Earlier this year I posted the following list of 7 guaranteed ways to annoy your audience with Powerpoint:
- Too much text on the slides.
- Text is too small to read.
- Reading from the slide to the audience.
- Poor choice of colors making slides hard to read.
- Too many slides for the allotted time resulting in the instructor blasting through the slides.
- Making the PowerPoint the focal point of the presentation.
- Slide is too busy – Stuff flying in, flying out, sound effects, etc.
Let us take that list of 7 and turn it into a To Do list for using PowerPoint:
- Few words and more high quality pictures on your slides.
- Minimum of 32 size font using Helvetica or some other easy to read font. The bigger the room, the bigger the font size.
- If you have a quote or other text on the slide shut up and let the audience read it themselves. They cannot listen to you and read at the same time.
- Keep color choices simple. When in doubt, check it out.
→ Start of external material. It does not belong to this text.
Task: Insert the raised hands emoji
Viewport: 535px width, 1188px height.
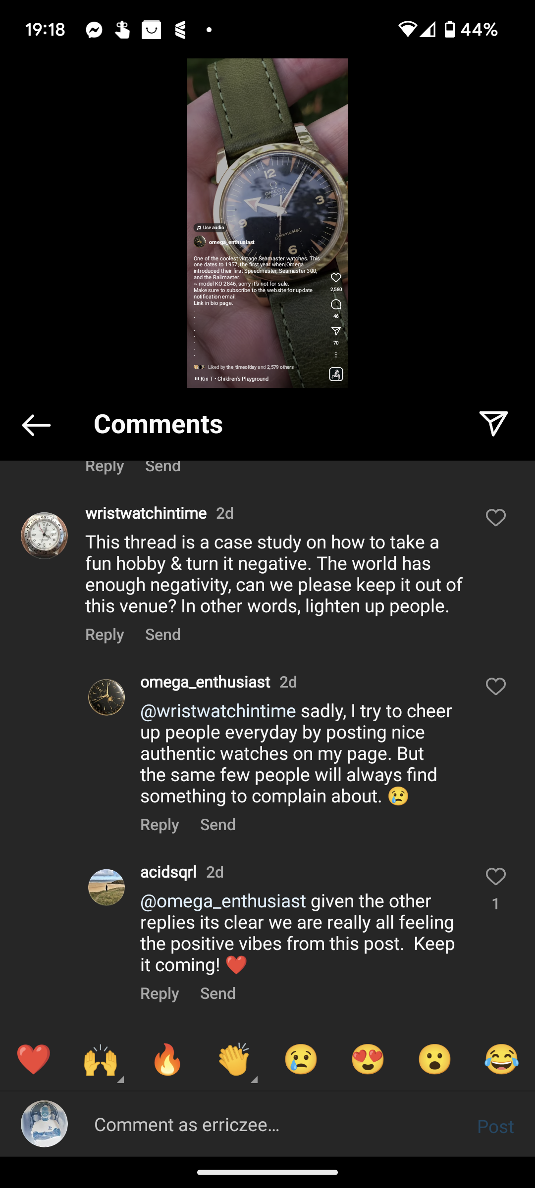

Create a slide in the colors schemes you think will work then project onto a screen and stand in the back of the room. If you cannot read it, then go to something basic.
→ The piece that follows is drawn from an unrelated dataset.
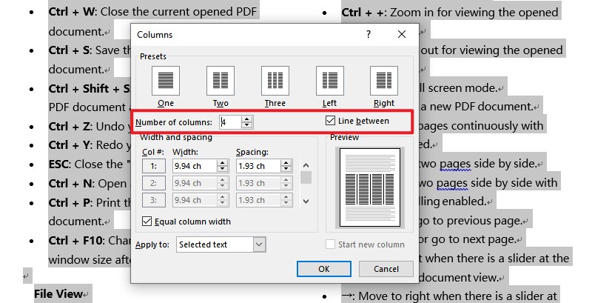Close the Columns dialog with X

click(x=402, y=34)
- Have the appropriate amount of slides for the allotted time. If you discover you have too many slides, and it happens to all of us, then hide slides on the break or use the tools and shortcuts that allow you to jump ahead without anyone knowing.
- Make You the focal point of the presentation. PowerPoint is simply an aide. If the screen is in the center of the room and is distracting then blank the screen while you are expanding on the teaching point.
- Use animations very sparingly.
A presentation I looked at recently had 123 slides. The number is not the issue. What concerned me was that only 3 slides had pictures and other 120 all had text. Most of those 120 were packed with way too much text that you know the speaker was going to read to the audience. We should be way past this by now.
I will add a couple of additional thoughts based on some presentations I have seen in the last few months. Please do not leave a slide on the screen for long periods of time if it is not relevant to what you are talking about. Simply hit the ‘B’ key and the screen with go black or hit the ‘W’ key and the screen will go white and you can carry on with your presentation without the slide being a distraction. If you have a number of bullet points on a slide and you have them animated so they appear one at a time, then use them that way. Do not hit the advance button on the remote repeatedly until all the bullet points are on the slide then start at the beginning and talk about each one. When you use picture, use high resolution ones that are relevant to the point and stay away from cheesy clip art.
Poor use of visual aides can turn an audience off to your message. If you are going to use PowerPoint or Keynote please take the time to read the book Presentation Zen by Garr Reynolds. It will help you to use these tools in a way that is engaging and enjoyable for the audience. It will be more work for you but, it is not about you, it is about the audience so if you are going to do the talk – do the work.